Mietautos für illegale Autorennen
So sieht die Bilanz der Berliner Polizei für die Zeit vom 1. Januar bis zum 1. November 2018 aus: 111 Fahrzeuge wurden beschlagnahmt, weil sie in illegalen Rennen eingesetzt wurden. In 39 Fällen handelte es sich um Mietfahrzeuge.
Der Kurfürstendamm und die Autobahn A100 führen die Liste der Straßen an, die besonders oft Schauplatz von verbotenen Rennen sind. Dort trat die Polizei jeweils zehnmal in Aktion. Auf der Heerstraße und im Tiergartentunnel wurden jeweils neun Autorennen unterbunden. Der Siemensdamm folgt mit fünf Fällen.
91 Führerscheine wurden beschlagnahmt, teilte Schattling weiter mit.

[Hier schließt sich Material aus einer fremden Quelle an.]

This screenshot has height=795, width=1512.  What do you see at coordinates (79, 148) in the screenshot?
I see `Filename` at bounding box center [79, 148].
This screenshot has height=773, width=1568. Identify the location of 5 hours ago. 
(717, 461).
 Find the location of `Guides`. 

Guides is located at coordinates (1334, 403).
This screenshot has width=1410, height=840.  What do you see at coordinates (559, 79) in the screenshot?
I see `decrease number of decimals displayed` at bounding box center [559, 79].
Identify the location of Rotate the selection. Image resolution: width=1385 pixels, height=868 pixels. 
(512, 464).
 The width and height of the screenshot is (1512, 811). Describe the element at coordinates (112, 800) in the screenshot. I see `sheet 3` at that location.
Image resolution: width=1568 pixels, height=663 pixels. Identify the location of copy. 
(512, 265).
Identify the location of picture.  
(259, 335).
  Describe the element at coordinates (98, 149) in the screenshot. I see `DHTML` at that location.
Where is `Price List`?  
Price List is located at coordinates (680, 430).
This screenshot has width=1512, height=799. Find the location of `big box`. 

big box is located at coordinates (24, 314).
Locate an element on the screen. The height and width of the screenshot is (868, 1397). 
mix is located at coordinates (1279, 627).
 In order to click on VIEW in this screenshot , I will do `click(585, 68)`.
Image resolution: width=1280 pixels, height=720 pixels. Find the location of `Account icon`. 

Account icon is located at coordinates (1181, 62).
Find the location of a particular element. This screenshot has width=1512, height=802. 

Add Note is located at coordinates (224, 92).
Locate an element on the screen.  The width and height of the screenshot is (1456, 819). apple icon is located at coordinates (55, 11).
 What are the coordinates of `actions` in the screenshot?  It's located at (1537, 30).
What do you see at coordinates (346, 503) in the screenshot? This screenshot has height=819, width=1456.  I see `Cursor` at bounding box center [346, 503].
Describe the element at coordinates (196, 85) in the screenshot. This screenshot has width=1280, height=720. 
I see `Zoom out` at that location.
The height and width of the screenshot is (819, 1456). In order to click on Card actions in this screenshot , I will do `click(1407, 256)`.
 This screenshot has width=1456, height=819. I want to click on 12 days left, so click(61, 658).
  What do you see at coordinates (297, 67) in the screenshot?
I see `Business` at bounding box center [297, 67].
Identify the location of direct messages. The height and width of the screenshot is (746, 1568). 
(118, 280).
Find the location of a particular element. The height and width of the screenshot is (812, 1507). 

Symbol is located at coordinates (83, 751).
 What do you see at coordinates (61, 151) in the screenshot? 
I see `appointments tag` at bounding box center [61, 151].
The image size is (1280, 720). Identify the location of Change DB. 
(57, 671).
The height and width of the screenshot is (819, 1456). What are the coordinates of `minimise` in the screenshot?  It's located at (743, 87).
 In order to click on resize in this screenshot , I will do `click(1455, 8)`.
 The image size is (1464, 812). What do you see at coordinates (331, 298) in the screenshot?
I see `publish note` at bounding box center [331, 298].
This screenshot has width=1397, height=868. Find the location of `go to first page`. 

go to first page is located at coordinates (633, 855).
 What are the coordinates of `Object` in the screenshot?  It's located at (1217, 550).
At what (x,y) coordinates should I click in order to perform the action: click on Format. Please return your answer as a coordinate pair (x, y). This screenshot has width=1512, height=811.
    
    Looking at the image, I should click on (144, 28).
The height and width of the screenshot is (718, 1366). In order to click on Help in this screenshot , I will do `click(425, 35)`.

Auch leitete die Berliner Polizei 219 Strafermittlungsverfahren ein, deren Basis der Paragraf 315d des Strafgesetzbuches war. „Diese Bestimmung erleichtert uns die Arbeit enorm“, so der Polizeidirektor. „Vorher galten Rennen meist als Ordnungswidrigkeit, jetzt als Straftat.“
Paragraf 315f StGB ermöglicht Beschlagnahmung von Autos
Nachdem bei illegalen Rennen Menschen gestorben waren, trat der Paragraf 315d im Oktober 2017 in Kraft. Er stellt nicht nur illegale Rennwettbewerbe, an denen mehrere Fahrer teilnehmen, unter Strafe. Einzelraser müssen ebenfalls damit rechnen, zu bis zu zwei Jahren Haft oder zu einer Geldstrafe verurteilt zu werden. Denn der Paragraf 315d betrifft auch Kraftfahrer, die sich „mit nicht angepasster Geschwindigkeit und grob verkehrswidrig und rücksichtslos“ fortbewegen, um ein größtmögliches Tempo zu erzielen – ob allein oder in einer Gruppe spielt dabei keine Rolle.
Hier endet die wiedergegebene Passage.